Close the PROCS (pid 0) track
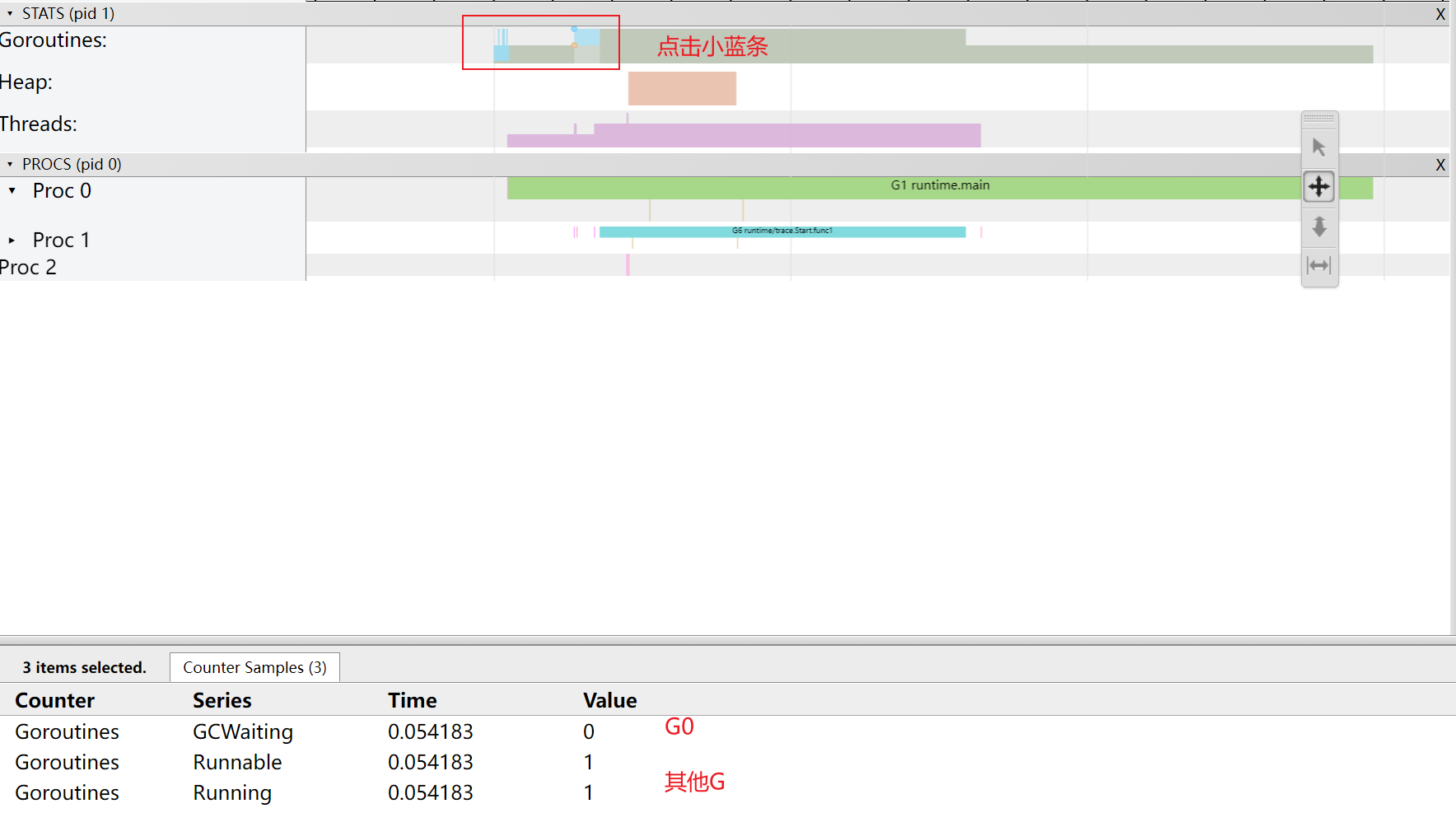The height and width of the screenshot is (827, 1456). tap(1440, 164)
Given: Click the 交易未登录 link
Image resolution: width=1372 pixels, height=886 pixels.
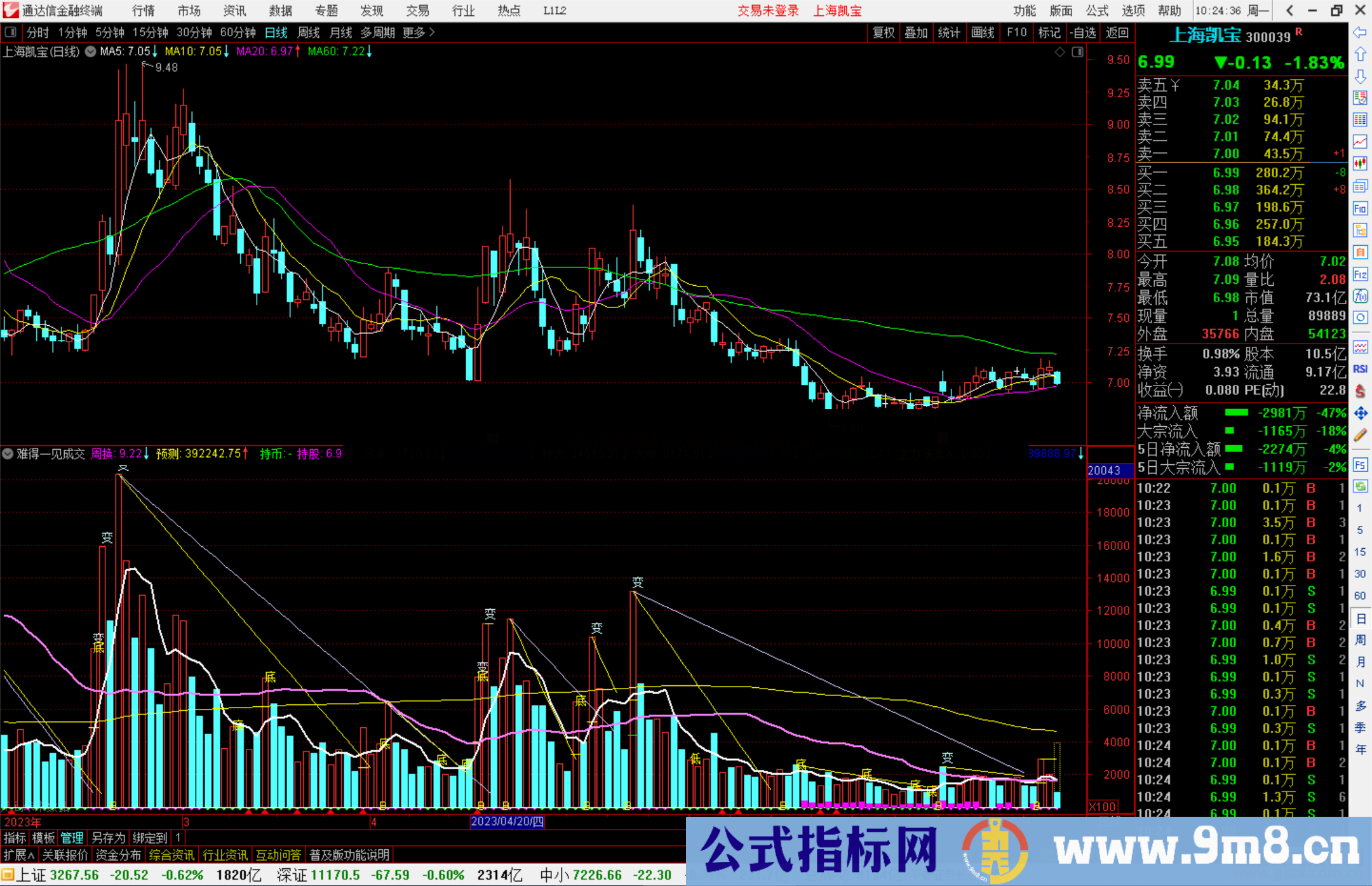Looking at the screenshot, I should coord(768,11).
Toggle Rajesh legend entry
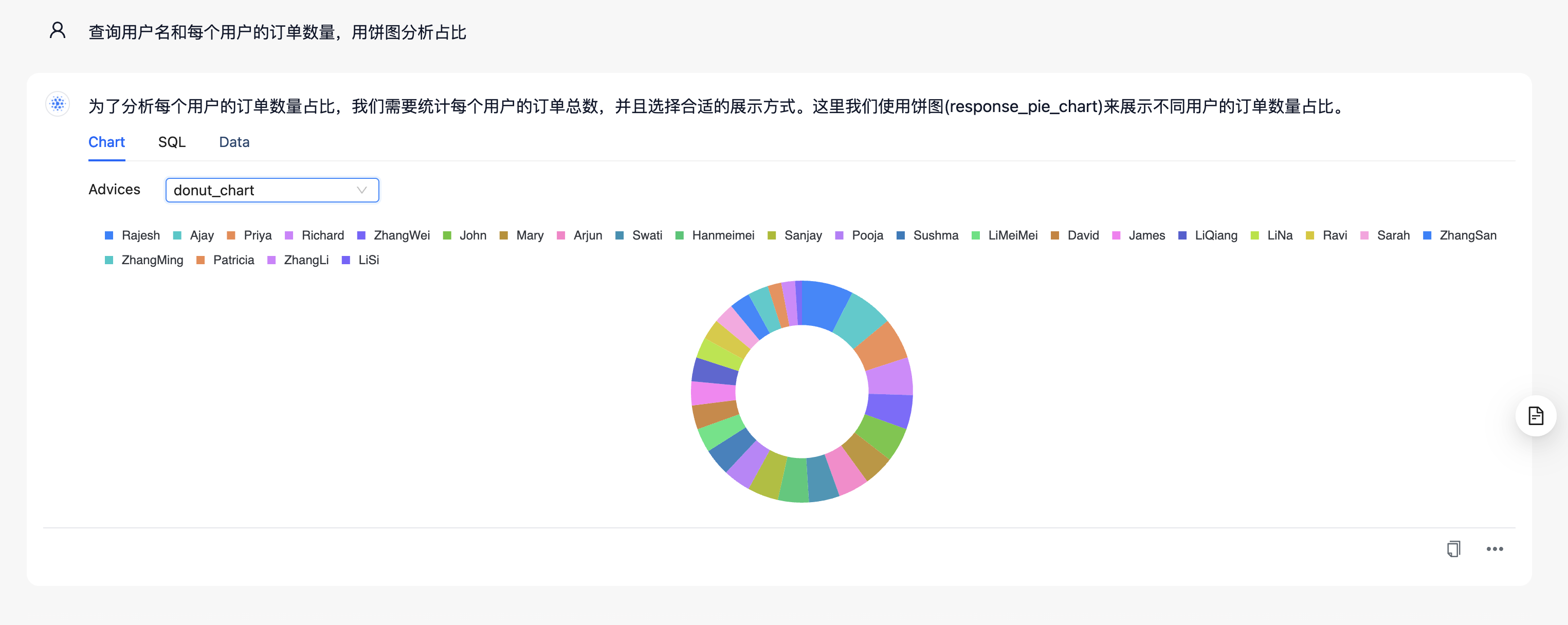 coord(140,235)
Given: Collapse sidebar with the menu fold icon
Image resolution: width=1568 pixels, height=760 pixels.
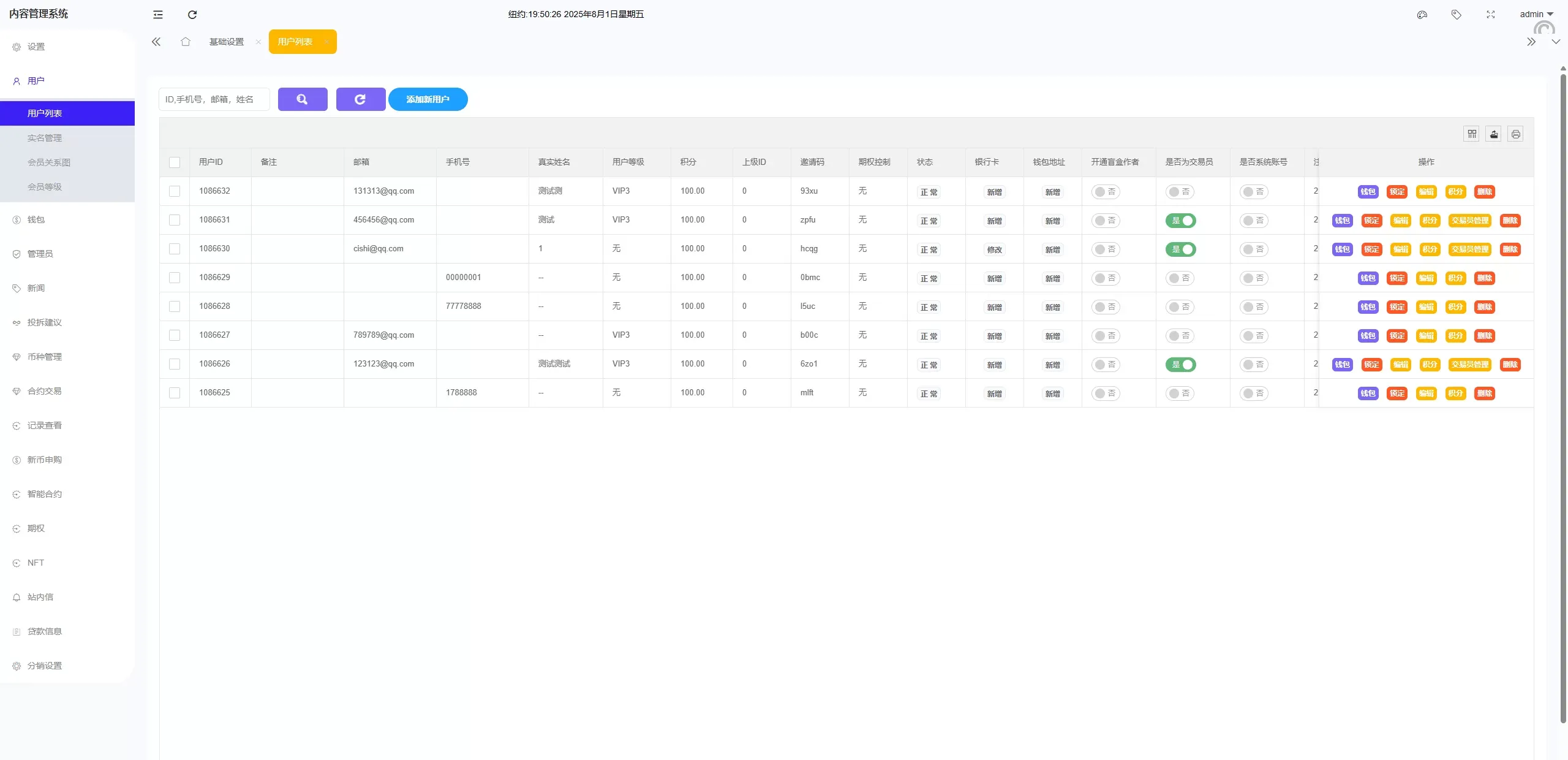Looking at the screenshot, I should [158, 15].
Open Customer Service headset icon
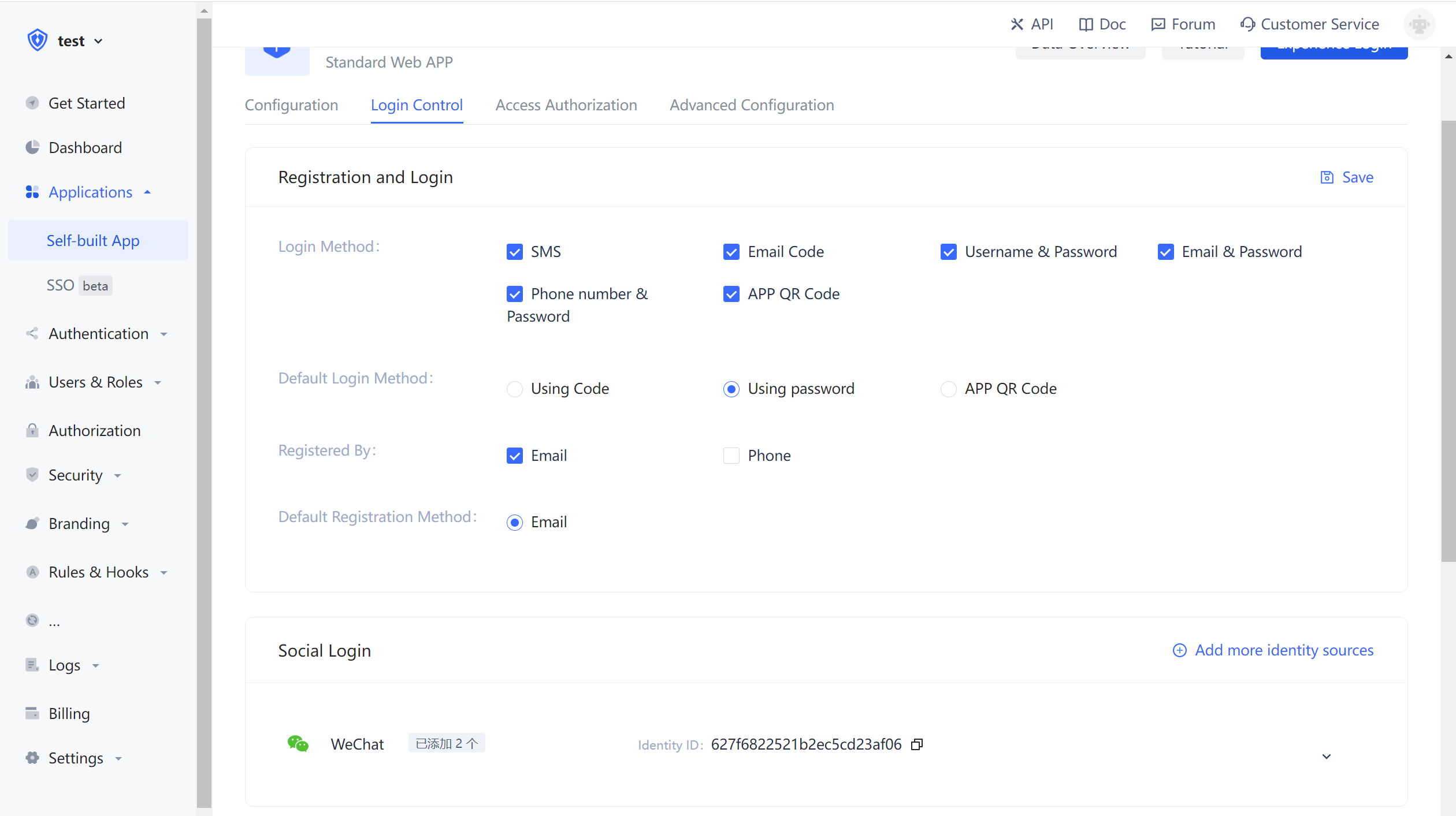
-.-.-
Report every line of the preceding listing where the string "Given" occurs.

Given: Click the 交易未登录 link
Given: Collapse sidebar with the menu fold icon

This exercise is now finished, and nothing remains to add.